» **Work required**: Write out every record below exactly as it stands, leaving the pictures out.

» **The records**:
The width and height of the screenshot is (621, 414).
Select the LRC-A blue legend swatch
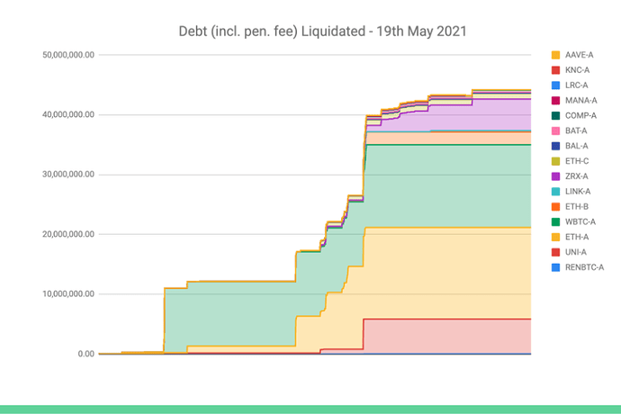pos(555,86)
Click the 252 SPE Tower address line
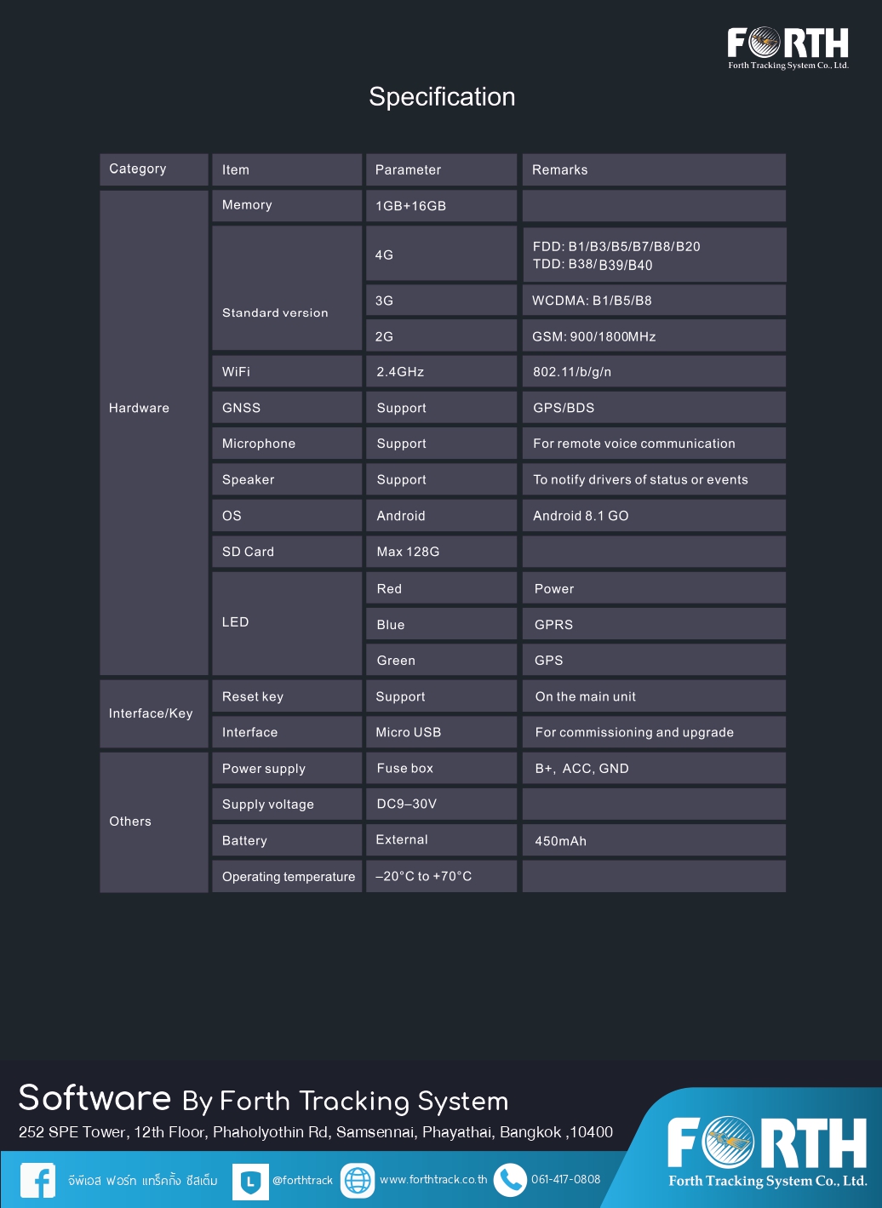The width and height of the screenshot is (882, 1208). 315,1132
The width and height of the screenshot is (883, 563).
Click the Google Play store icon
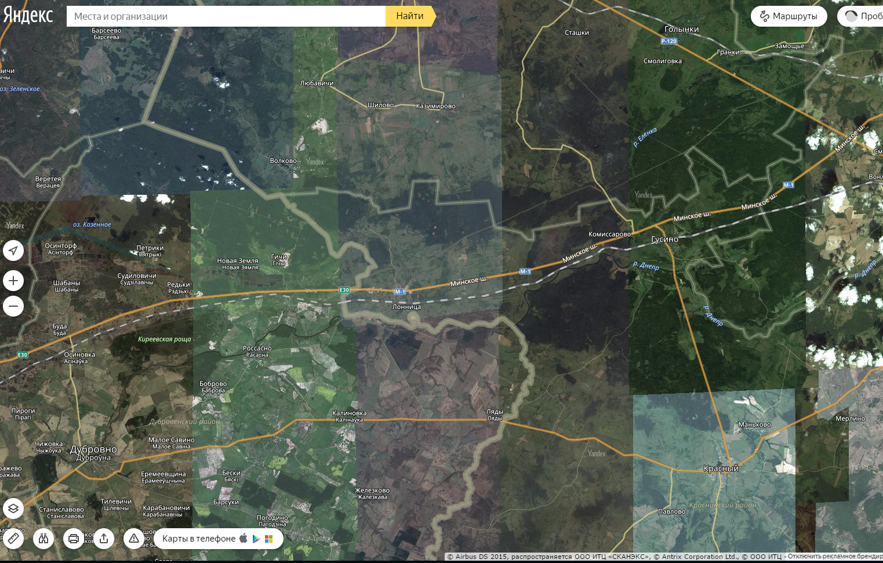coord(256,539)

» **Output below**:
The width and height of the screenshot is (621, 414).
Select the LRC-A blue legend swatch
pos(555,86)
Click the 252 SPE Tower address line
The width and height of the screenshot is (882, 1208). 315,1132
The width and height of the screenshot is (883, 563).
Click the Google Play store icon
coord(256,539)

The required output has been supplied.